A total of 4.7GW of module assembly capacity would be located in China by year-end, which included 3GW in Changshu and 600MW in Suzhou, Jiangsu Province, and 1.1GW in Luoyang, Henan Province.
However, Canadian Solar said in its first quarter earnings call that it took the opportunity of acquiring a former local solar cell facility that recently closed that was very close to one of its existing facilities in China, which would be converted to 500MW of extra module capacity.
There were no changes to the first wave module assembly capacity expansions located outside China in regards to the 500MW expansion in Canada, the 300MW in Vietnam and the 30MW in Indonesia and the 300MW planned in Brazil.

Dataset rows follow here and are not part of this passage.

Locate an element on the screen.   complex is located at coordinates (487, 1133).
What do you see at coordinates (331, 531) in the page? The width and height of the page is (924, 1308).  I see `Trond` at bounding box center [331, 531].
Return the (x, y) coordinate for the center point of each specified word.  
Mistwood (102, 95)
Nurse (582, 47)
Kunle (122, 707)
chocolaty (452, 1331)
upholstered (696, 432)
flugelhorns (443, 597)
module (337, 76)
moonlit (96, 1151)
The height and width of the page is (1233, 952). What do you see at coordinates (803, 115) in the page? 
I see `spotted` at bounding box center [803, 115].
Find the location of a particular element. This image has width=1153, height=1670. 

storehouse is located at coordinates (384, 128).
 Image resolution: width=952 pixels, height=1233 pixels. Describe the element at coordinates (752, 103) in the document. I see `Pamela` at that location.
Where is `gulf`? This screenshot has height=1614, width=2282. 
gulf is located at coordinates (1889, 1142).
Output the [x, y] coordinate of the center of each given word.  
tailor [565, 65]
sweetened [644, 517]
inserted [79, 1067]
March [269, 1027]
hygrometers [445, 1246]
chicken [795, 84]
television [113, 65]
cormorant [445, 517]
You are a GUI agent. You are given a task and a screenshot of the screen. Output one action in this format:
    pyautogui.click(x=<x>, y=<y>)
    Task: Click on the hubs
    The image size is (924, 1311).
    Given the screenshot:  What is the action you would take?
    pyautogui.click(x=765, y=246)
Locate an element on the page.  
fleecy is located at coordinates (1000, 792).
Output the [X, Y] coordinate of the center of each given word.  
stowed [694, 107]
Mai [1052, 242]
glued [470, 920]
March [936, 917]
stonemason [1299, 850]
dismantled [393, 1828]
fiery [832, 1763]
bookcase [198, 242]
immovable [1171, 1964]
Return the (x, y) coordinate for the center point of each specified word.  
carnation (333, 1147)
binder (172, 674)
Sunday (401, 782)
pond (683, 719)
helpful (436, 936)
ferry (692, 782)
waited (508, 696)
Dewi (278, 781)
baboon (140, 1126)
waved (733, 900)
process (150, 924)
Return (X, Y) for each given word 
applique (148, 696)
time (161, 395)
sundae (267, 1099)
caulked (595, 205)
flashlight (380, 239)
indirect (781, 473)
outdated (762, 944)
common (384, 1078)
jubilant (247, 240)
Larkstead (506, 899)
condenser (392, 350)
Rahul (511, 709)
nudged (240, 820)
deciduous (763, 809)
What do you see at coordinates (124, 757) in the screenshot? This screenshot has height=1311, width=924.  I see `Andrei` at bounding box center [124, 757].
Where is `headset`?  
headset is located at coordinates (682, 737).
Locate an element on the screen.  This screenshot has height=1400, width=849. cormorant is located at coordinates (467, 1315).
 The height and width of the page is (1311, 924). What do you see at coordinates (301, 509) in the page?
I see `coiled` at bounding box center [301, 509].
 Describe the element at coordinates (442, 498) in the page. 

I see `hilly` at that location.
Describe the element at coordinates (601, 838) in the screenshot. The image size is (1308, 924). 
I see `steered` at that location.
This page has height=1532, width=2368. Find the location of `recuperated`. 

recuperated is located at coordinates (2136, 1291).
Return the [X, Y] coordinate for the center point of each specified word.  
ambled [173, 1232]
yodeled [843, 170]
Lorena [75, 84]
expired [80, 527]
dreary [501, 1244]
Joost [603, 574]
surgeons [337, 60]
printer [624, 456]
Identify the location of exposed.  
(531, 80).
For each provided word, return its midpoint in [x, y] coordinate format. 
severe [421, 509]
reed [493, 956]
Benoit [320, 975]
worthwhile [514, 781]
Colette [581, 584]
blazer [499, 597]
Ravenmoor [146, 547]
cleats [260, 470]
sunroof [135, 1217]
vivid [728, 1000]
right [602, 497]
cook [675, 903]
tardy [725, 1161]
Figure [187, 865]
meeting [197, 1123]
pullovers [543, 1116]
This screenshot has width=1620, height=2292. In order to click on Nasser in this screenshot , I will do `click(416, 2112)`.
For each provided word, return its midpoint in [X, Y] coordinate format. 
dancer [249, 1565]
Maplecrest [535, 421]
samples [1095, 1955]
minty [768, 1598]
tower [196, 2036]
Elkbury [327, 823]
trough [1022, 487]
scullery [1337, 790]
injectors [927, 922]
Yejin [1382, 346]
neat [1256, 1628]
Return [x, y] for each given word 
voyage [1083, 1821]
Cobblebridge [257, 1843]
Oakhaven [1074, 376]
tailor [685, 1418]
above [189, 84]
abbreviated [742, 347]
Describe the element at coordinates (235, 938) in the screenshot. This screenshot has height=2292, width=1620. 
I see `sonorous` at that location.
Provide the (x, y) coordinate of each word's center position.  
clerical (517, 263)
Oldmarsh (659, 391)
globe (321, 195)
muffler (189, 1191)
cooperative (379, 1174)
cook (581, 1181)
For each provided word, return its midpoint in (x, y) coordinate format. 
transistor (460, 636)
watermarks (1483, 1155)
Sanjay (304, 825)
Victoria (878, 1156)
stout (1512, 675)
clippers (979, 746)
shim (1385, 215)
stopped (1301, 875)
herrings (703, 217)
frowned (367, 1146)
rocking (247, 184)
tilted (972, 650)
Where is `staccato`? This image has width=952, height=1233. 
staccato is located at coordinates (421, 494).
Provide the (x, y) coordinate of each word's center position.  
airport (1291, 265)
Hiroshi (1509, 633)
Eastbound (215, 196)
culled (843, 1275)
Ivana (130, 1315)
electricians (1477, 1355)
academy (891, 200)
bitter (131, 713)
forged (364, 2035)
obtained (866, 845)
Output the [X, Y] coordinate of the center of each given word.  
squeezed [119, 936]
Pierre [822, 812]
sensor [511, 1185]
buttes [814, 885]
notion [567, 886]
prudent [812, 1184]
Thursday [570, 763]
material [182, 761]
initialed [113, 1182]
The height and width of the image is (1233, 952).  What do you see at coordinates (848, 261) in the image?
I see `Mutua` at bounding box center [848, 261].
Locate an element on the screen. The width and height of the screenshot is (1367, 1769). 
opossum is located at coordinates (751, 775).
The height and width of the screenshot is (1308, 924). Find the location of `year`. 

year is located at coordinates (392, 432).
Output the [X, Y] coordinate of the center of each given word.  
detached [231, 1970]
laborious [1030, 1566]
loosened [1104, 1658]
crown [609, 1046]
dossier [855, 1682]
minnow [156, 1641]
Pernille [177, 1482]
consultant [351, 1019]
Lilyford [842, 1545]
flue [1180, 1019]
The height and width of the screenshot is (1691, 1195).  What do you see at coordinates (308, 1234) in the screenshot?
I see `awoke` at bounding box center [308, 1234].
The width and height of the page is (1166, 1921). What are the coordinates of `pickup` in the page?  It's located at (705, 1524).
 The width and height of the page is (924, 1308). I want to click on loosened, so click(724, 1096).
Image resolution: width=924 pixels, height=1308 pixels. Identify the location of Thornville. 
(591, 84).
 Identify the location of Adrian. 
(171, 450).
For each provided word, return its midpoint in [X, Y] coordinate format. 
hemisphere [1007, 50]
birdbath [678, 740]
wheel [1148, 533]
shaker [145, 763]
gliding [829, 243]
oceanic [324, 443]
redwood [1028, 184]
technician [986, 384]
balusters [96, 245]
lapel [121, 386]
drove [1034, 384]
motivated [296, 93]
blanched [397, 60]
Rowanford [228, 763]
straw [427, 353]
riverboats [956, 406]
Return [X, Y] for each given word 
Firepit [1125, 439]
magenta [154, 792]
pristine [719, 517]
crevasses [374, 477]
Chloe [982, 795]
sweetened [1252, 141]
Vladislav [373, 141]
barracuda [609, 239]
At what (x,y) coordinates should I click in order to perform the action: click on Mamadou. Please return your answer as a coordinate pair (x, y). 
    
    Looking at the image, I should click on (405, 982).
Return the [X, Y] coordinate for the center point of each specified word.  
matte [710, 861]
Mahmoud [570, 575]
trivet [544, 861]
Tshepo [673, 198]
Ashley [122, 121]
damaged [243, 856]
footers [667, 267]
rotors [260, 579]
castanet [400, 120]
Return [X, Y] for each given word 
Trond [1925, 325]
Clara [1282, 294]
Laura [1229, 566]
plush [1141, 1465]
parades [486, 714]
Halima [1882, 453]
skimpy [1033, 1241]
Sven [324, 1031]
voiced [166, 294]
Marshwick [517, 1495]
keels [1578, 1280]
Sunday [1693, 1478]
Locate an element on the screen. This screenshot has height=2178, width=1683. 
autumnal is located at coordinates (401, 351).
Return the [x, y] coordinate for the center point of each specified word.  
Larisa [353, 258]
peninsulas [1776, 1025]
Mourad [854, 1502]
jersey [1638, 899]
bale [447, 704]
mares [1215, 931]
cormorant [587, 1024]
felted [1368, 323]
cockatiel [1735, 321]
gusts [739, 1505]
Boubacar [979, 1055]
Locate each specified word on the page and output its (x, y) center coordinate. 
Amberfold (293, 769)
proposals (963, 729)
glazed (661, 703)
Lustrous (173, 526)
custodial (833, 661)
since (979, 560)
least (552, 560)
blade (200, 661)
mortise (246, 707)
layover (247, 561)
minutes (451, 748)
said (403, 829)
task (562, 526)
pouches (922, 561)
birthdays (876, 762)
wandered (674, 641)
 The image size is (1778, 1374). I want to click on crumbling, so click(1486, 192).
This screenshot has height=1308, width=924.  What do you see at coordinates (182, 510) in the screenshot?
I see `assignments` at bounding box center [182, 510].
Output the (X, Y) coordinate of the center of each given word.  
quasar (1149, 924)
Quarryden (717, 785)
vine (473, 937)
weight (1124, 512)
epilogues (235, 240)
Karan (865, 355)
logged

The difference was the new module assembly plant in South East Asia, which would have 600MW of capacity, compared to the previous 400MW, initially announced. The company would therefore reach module assembly capacity at existing and new locations outside China totalling 1.73GW at the end of 2016.
In summary, module assembly capacity under the third wave of expansions for 2016 would be expanded by around 700MW. Total module assembly nameplate capacity is therefore going to be in the range of 6.4GW to 6.6GW at year-end.
With total module shipment guidance reiterated at 5.4GW to 5.5GW in 2016, Canadian Solar said that the extra module capacity would provide flexibility to any peak monthly and quarter module demand, significantly reducing its need for purchasing modules form other producers. This would lower costs and reduce quality control issues, according to the company. Due to demand in 2015, Canadian Solar accessed around 500MW of OEM module supply.
As the second largest (by module shipments) SMSL member in 2015, Canadian Solar was at threat of being surpassed by both JinkoSolar and JA Solar in 2016, based on shipment guidance and module nameplate capacities by year end.
With Canadian Solar’s third wave, its module capacity equals plans by JinkoSolar and JA Solar as well as leading SMSL, Trina Solar. Having flexibility in module capacity is one thing, yet it also says Canadian Solar could raise shipment guidance in future quarters at will, without a module margin hit and retain its market position.